**Given information**
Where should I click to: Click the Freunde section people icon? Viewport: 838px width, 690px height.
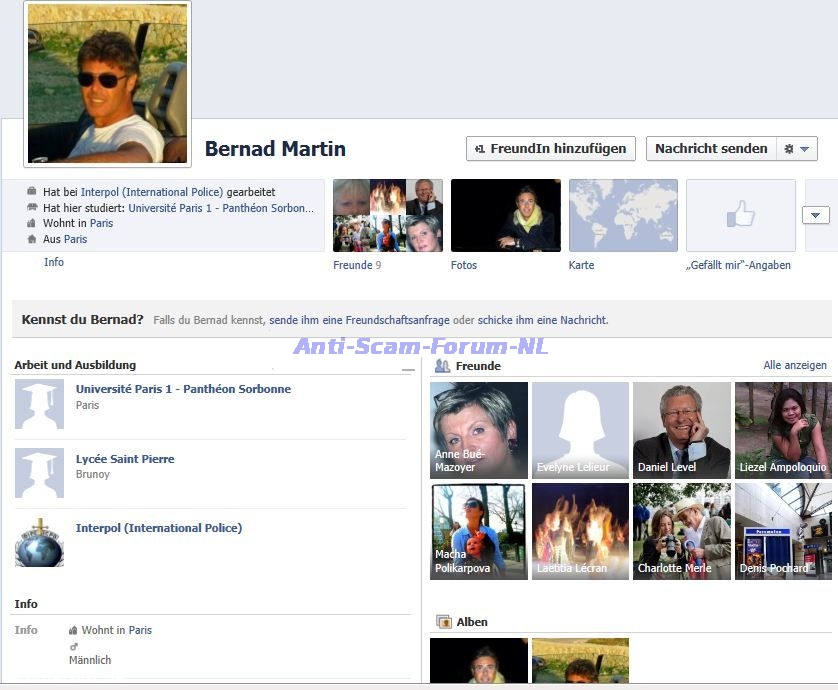coord(442,366)
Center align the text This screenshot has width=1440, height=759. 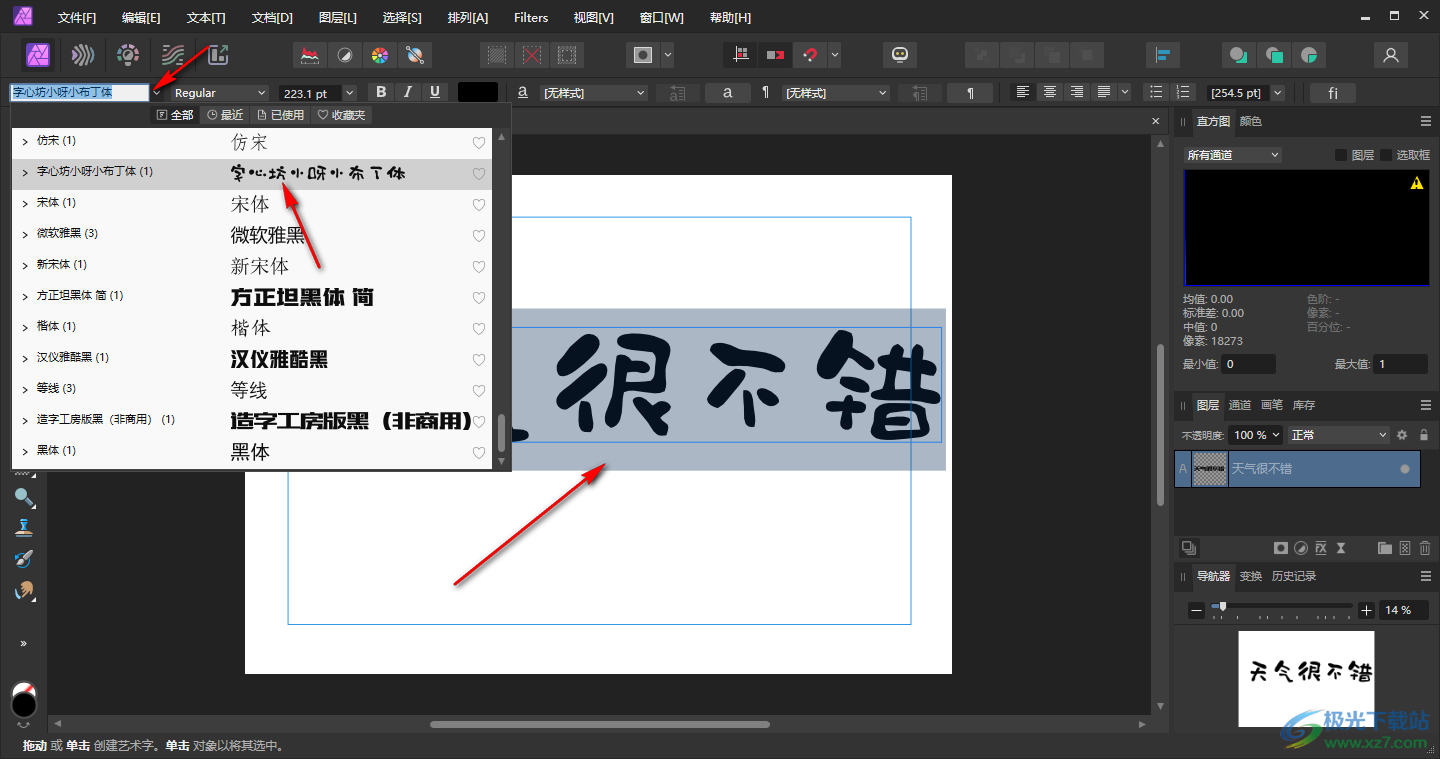[x=1049, y=93]
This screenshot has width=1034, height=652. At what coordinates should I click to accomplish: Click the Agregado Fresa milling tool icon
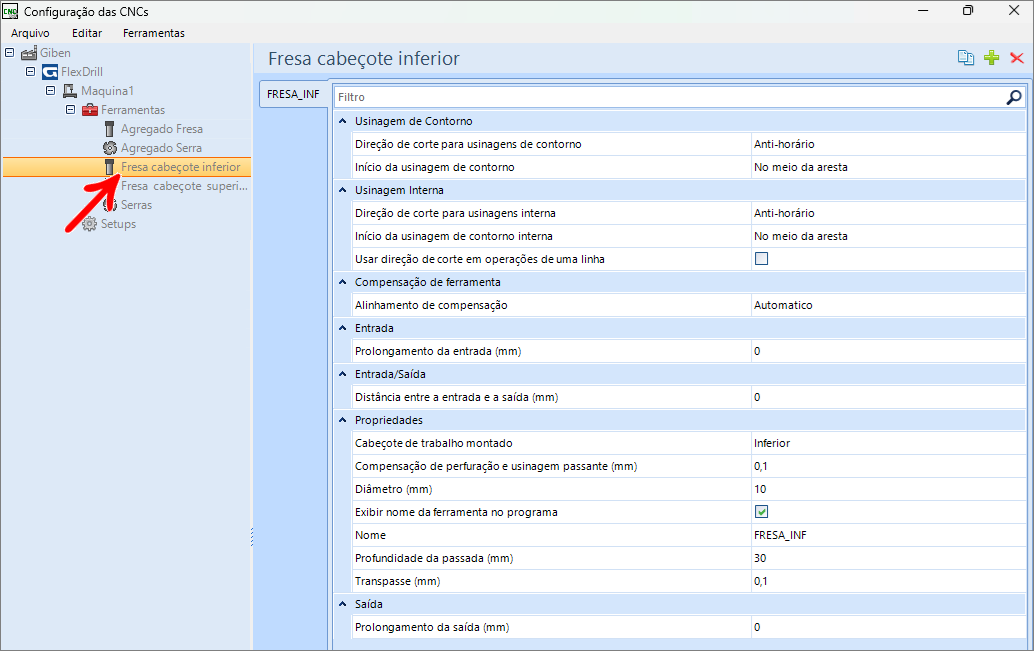tap(110, 129)
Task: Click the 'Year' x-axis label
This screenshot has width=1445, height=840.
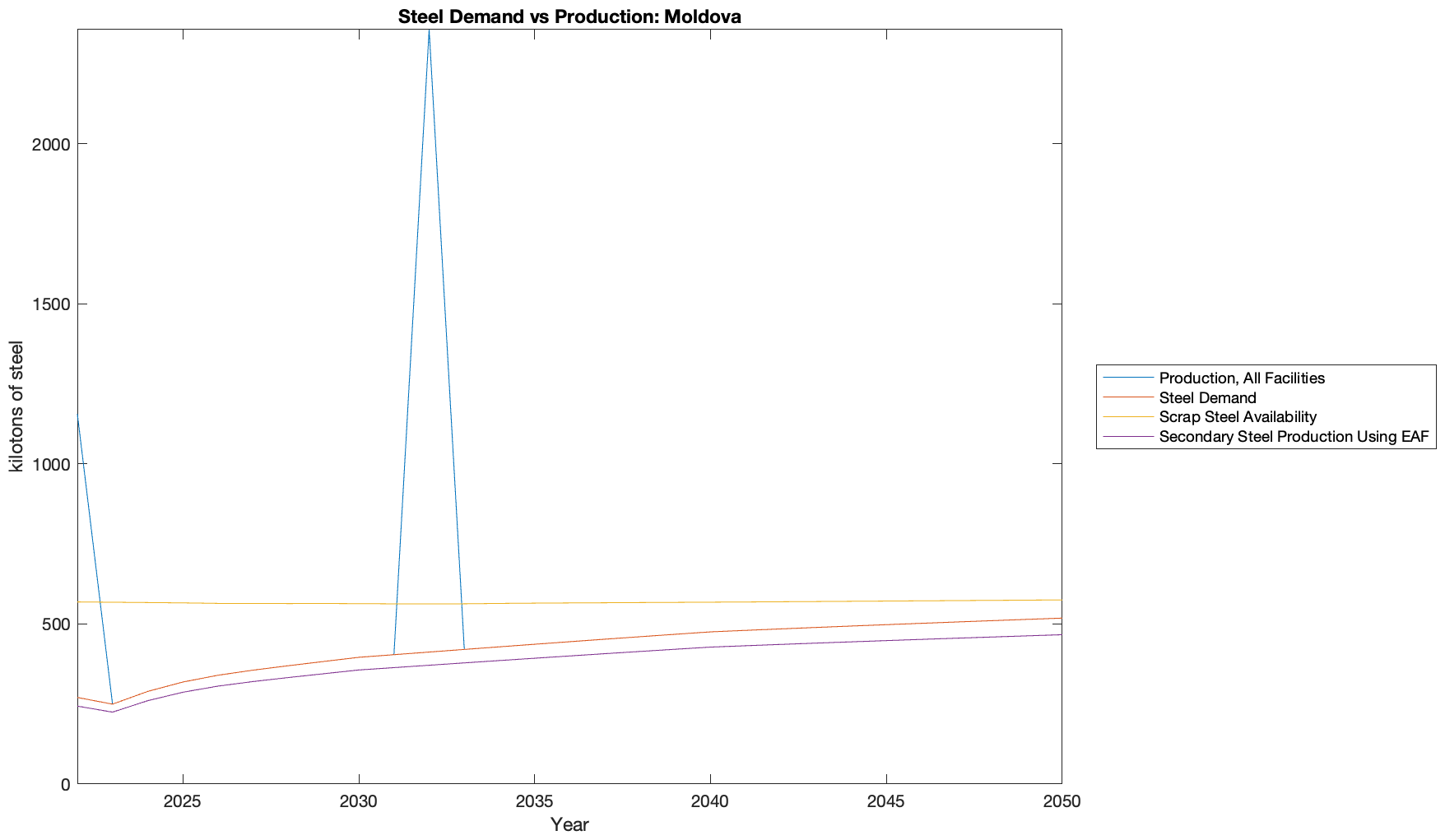Action: [x=569, y=824]
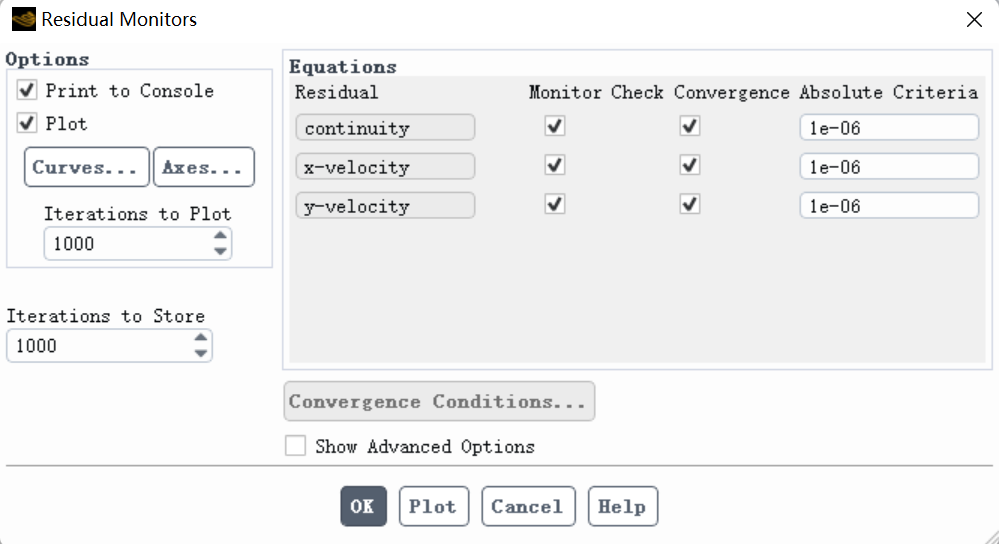Disable the Plot option checkbox
The image size is (999, 544).
pyautogui.click(x=27, y=124)
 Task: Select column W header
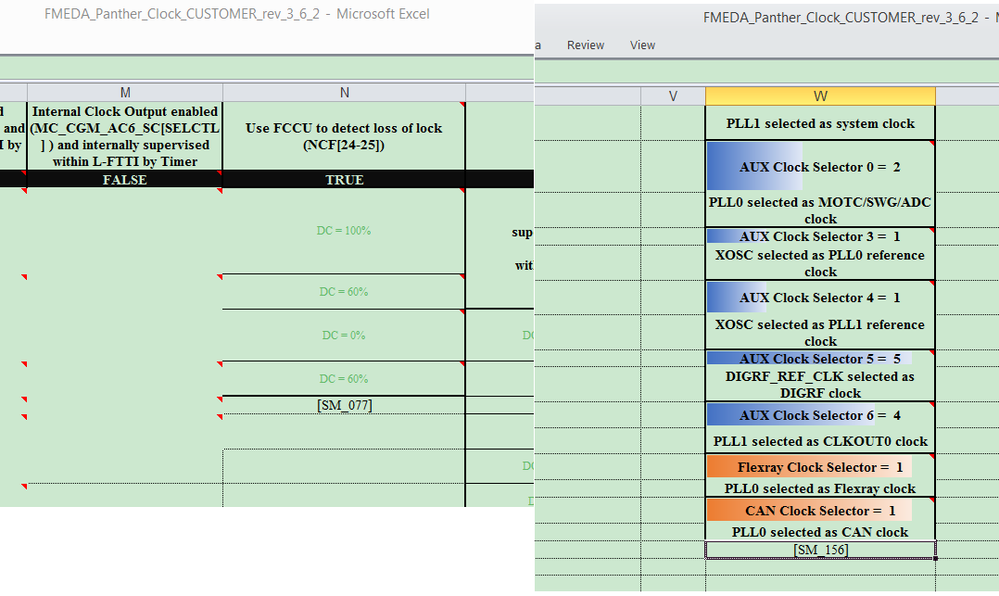point(820,95)
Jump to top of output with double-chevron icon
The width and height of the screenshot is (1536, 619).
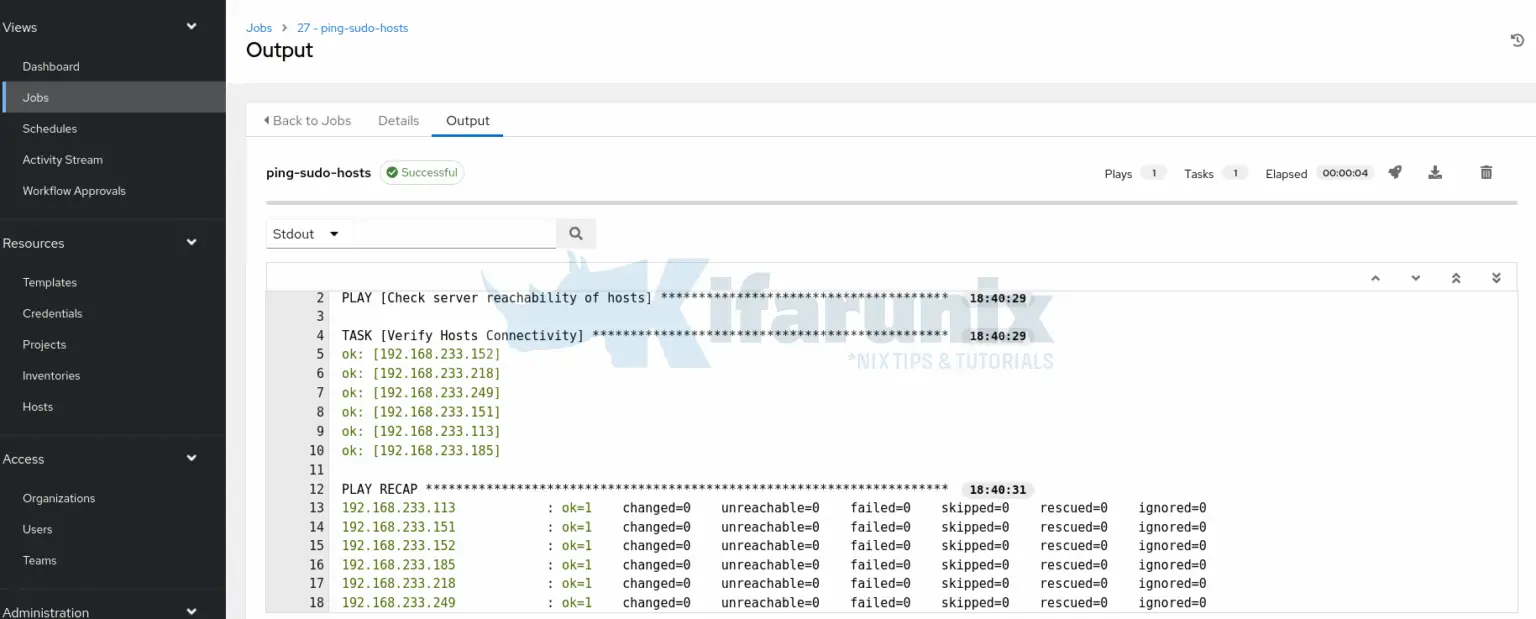click(x=1456, y=277)
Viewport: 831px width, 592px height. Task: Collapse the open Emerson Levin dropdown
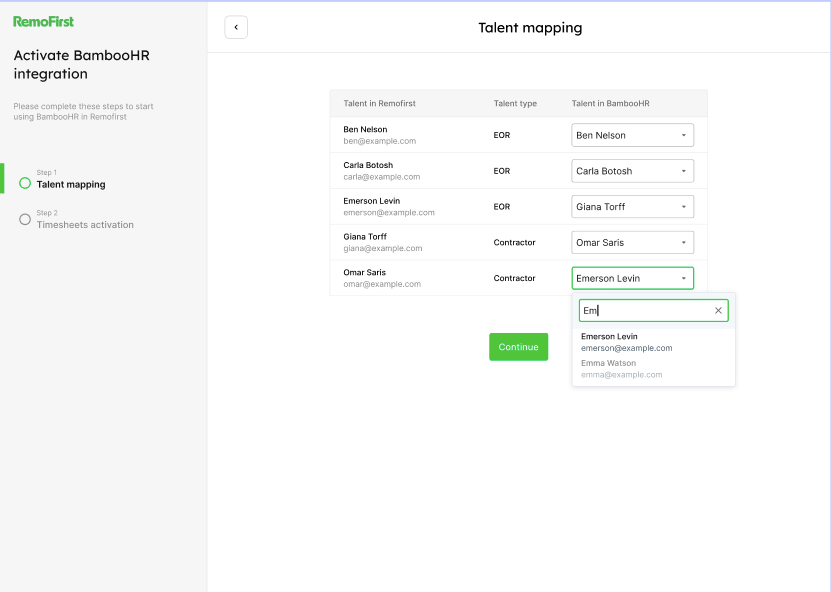(x=632, y=278)
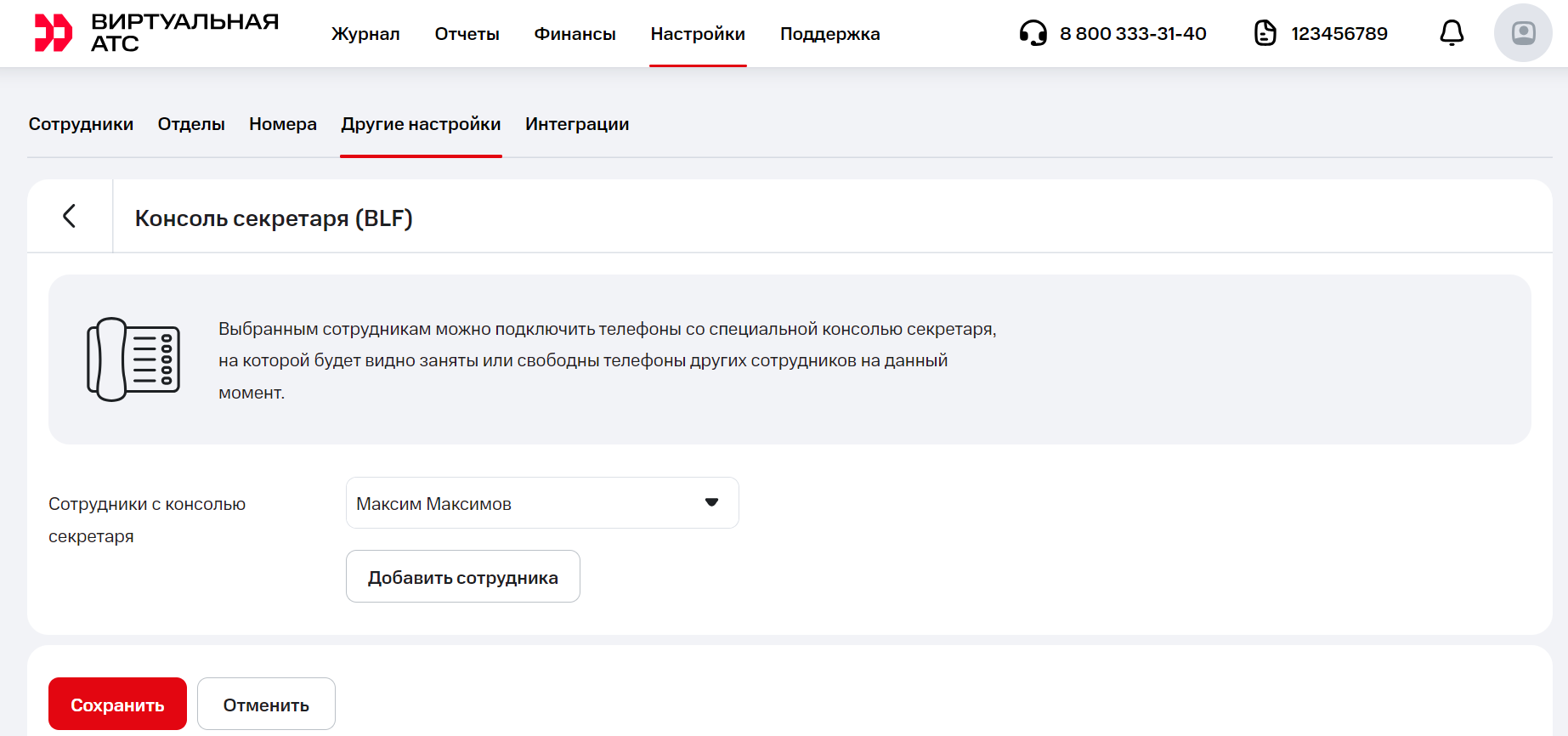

**Exercise prompt**
Taking the material above, give again exactly the lines from the one holding "This screenshot has width=1034, height=652." through the one holding "Jump to top", with both ends and without pictures.

**Problem solution**
This screenshot has width=1034, height=652. At what coordinates should I click to accomplish: Click the Agregado Fresa milling tool icon
tap(110, 129)
Task: Click the 'Year' x-axis label
This screenshot has width=1445, height=840.
Action: [x=569, y=824]
Disable the Plot option checkbox
The image size is (999, 544).
pyautogui.click(x=27, y=124)
 Task: Select column W header
point(820,95)
Jump to top of output with double-chevron icon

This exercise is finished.